What a positive candidate experience looks like

Why is the candidate experience important?

How do you measure candidate experience?

4 tools to help build a positive candidate experience

If you are currently a candidate for a position, you know the struggles of the job search process. Sifting through endless listings. Having to re-enter the same information over and over again. Making profiles across a variety of platforms — and then anxiously waiting for a response for weeks, or sometimes months.  

The candidate experience cycle can be frustrating. From the application to the job offer, there are a lot of moving pieces that organizations need to seamlessly facilitate. And while hiccups are sometimes unavoidable, companies need to invest in making the experience a positive one. 

In fact, 78% of candidates say the overall candidate experience they receive is an indicator of how a company values its people. Candidates have also reported withdrawing from the recruiting process because of the candidate experience. The top three reasons?
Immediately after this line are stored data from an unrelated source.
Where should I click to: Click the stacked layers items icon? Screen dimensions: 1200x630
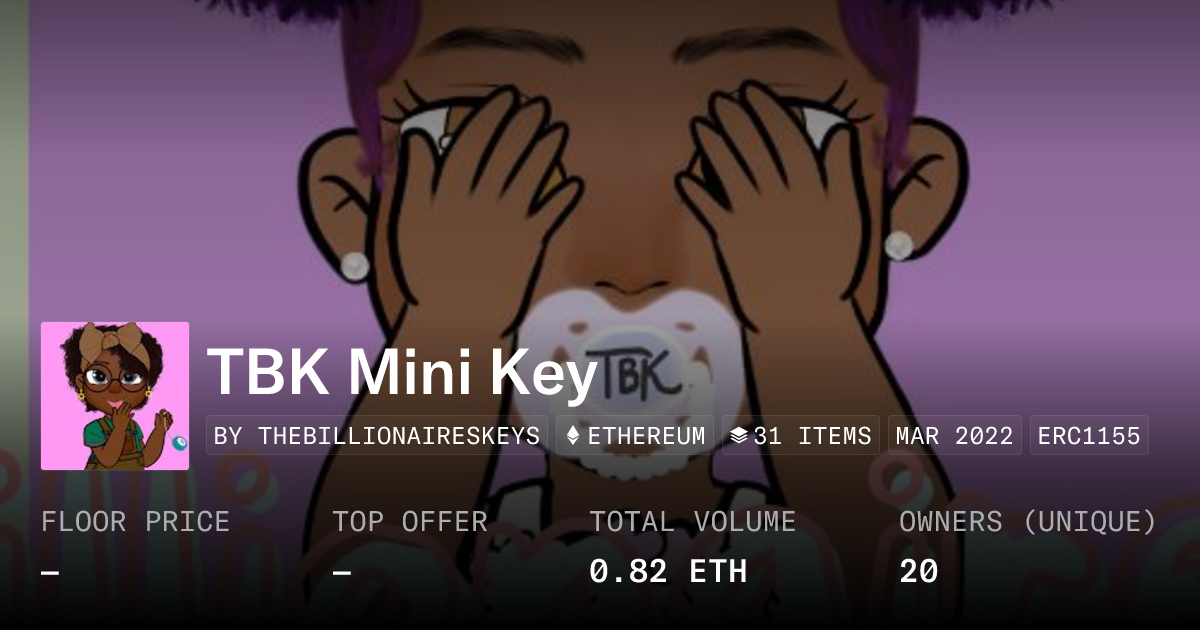point(739,436)
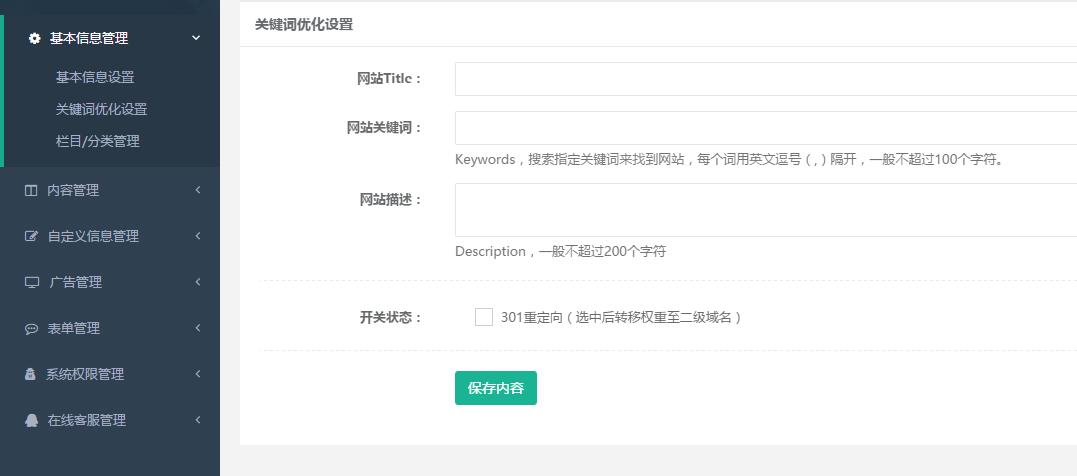Click the gear icon beside 基本信息管理

[35, 38]
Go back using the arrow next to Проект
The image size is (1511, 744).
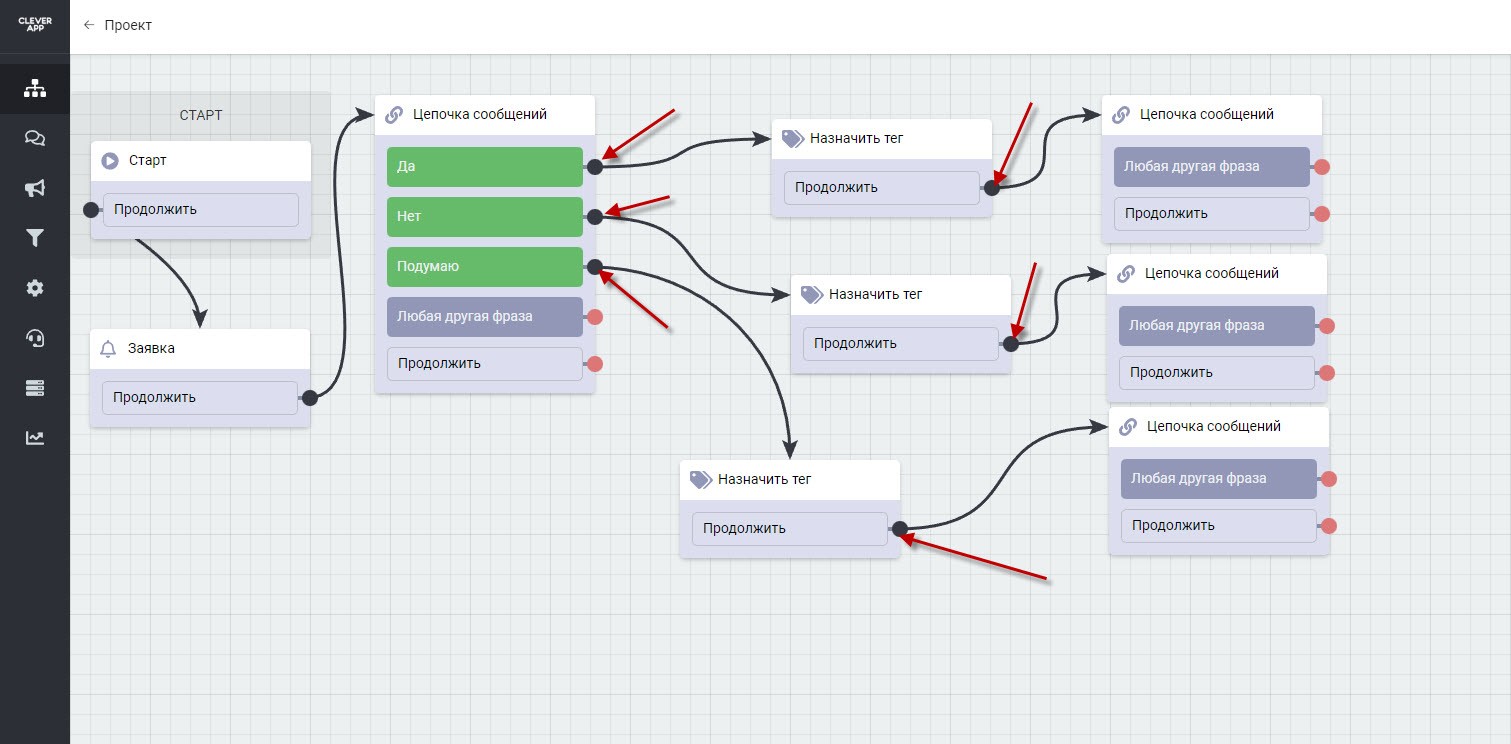(x=89, y=25)
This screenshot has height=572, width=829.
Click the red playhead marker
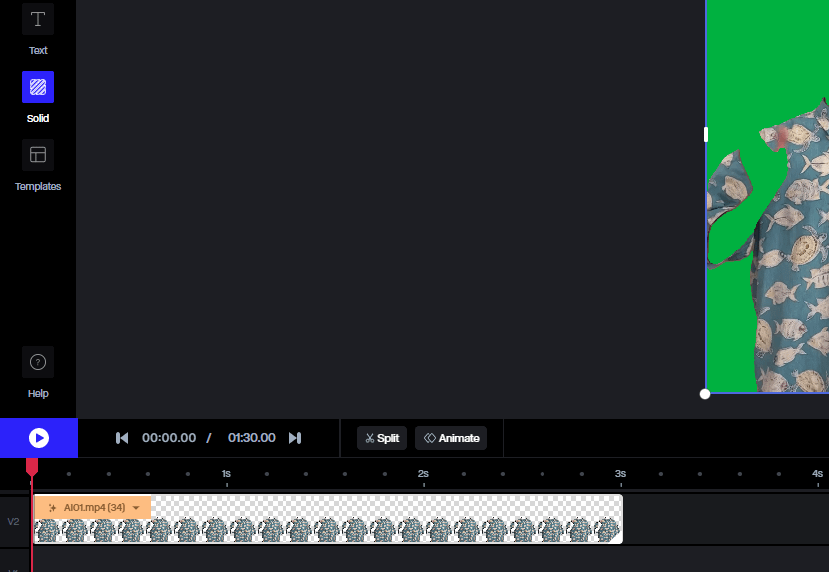[x=32, y=467]
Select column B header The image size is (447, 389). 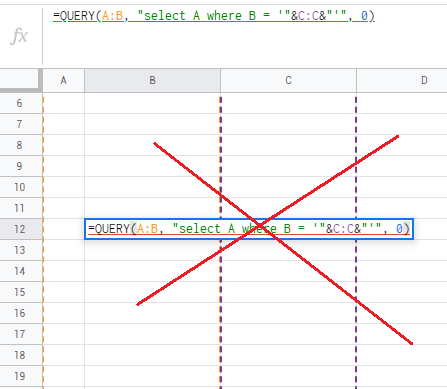click(x=152, y=80)
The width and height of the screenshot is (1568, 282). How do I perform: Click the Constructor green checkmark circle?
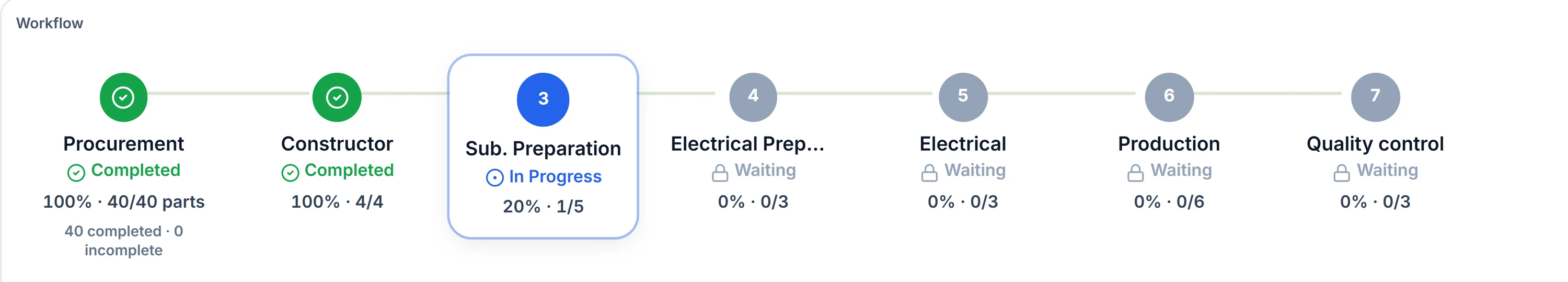337,97
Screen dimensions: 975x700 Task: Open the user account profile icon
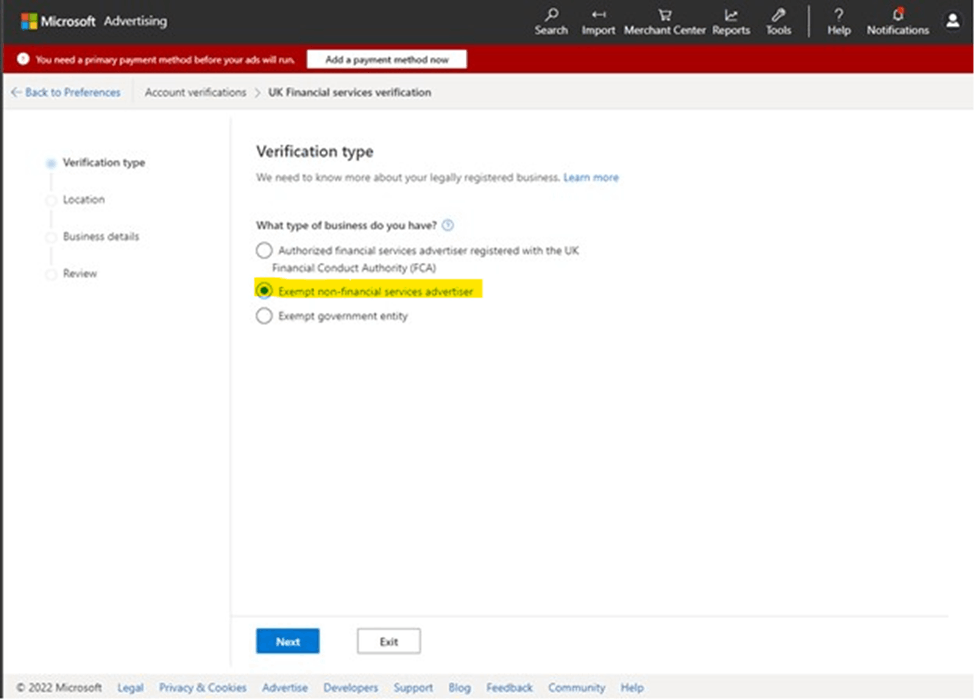tap(952, 21)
Disrespect during interviews, poor rapport with the recruiters, and the hiring process simply took too long. 

One question is how can employers improve the candidate experience. But first, we should ask why they should improve the experience in the first place. Most importantly, streamlining the recruitment process can build a company’s reputation.

Let’s talk about what we mean by the candidate experience. We’ll also outline what it means to have a positive candidate experience — and how to create one in your company.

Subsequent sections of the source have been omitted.